今日の2本目はダニー・ボイルの新作
「127時間」をみました。
評価:
– ソリッド・シチュエーションの佳作。【あらすじ】
アーロン・ラルストンは登山道具屋の店員である。ある金曜の夜、彼はユタ州のブルー・ジョン・キャニオンに趣味のハイキングをしに向かう。途中で旅行中の女性達とも出会ったりしながら、彼はいつものコースを悠々と散策していく。
しかしそんなとき彼は岩の隙間に落っこちてしまう。しかも大きな岩に右腕を挟んでしまった。周りを人が通りかかるような場所でもなく、食料も水もわずかしかない。果たして彼は生還することができるのだろうか、、、。
【感想】
今日の2本目は前作「スラムドッグ・ミリオネア」でアカデミー賞を獲ったダニー・ボイルの新作「127時間」です。アカデミー賞効果なのか、結構中高年の夫婦が見に来ていました。本作は2003年に実際に起きた事故を元にしたアーロン・ラルストンの自伝「Between a Rock and a Hard Place」の映画化です。

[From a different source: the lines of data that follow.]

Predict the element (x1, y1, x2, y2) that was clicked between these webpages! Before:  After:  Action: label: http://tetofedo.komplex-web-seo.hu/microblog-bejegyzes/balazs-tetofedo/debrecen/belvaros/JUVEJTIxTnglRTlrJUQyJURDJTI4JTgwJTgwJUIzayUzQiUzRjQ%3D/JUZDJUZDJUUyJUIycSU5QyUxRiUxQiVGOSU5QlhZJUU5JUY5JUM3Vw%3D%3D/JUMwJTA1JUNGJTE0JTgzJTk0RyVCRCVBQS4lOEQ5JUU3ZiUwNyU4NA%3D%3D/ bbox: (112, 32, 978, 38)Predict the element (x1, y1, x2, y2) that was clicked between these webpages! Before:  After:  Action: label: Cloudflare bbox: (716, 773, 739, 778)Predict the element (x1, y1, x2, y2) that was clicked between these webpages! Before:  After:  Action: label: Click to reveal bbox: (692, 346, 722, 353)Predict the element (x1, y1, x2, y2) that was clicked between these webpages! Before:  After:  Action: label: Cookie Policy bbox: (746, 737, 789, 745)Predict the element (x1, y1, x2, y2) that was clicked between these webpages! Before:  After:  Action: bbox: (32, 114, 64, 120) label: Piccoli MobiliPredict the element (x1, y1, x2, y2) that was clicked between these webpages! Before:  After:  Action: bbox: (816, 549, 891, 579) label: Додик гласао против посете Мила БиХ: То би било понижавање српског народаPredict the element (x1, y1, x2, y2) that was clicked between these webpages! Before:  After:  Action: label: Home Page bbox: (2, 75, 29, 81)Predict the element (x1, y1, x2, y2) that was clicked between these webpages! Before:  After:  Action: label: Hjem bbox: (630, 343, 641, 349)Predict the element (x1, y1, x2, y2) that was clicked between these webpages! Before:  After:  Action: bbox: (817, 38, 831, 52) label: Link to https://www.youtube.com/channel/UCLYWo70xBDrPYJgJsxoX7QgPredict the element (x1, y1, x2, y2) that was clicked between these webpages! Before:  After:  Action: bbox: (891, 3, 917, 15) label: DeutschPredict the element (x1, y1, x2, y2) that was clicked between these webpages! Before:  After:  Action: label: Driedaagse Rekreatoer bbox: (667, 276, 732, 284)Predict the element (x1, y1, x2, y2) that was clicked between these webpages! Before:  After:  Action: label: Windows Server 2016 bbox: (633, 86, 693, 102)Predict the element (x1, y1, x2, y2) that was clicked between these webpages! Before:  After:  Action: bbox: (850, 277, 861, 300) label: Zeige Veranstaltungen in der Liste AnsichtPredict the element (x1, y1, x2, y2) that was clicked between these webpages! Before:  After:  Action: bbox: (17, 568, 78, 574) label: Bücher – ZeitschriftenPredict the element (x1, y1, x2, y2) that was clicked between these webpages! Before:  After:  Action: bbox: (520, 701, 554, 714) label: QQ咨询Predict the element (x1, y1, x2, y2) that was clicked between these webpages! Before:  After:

あんまり書きたいことが少ない映画なのでさらっと流させていただきます。本作は昨年公開されたソリッド・シチュエーション・スリラーの「リミット」と同様に動けない人物が延々とそのシチュエーションでもがく姿が描かれます。通常のソリッド・シチュエーション・スリラーでは脱出しようとする努力が中心となりますが、本作においてはアーロンはあまりその努力はしません。どちらかというと精神的なものが中心になります。作品の大半は妄想や回想が中心で、この極限状況で彼が心の底から求めているのは何かというのが段々と明らかになっていきます。ヒューマンドラマですので当然のように結論は「愛」なんですが、そこに至るまでの過程がリアリティがあるといいますか(※実話なのであたりまえですが)、とても面白くできています。
最初の内は食料だったり水だったり性欲だったりするものが、だんだん職場の仲間や家族になっていき、最後は好きな女性になります。そしてある決定的な未練を思い出すことで彼はタフな決断を下します。本作は「極限状態を描くことで人間の本質が見える」というソリッド・シチュエーション・スリラーの王道をきっちりと描いています。ですから、なかなか面白い作品です。主演のジェームズ・フランコは本当にすばらしかったです。前半のいかにもチャラい感じから一転してどんどんシリアスになっていく過程は、彼のタレ目な困り顔があればこそです。
多少不満があるとすれば、中盤に中だるみしてしまう部分と最後に決断を下すところのわかりづらさ、そしてクライマックス以降のエピローグの長さです。大変よくわかるんですが、脱出後のラスト数分でなんぼなんでも水を飲みすぎですw あとはカメラのカット割りのしつこさでしょうか。シチュエーションは固定されているのに、カメラだけはやたらとダイナミックに動きます。さすがに岩の割れ目を空撮で撮られたりサム・ライミばりにシェイキー・カムで早回しされると、どうもちょっと悪ふざけしているように見えてしまいます。
総じて面白いかどうかと言われれば間違いなく面白い作品ですので、是非映画館に見に行って下さい。ちょっとショックシーンもありますがそこまではキつくありませんので、どうしても苦手な方以外は大丈夫だと思います。オススメです。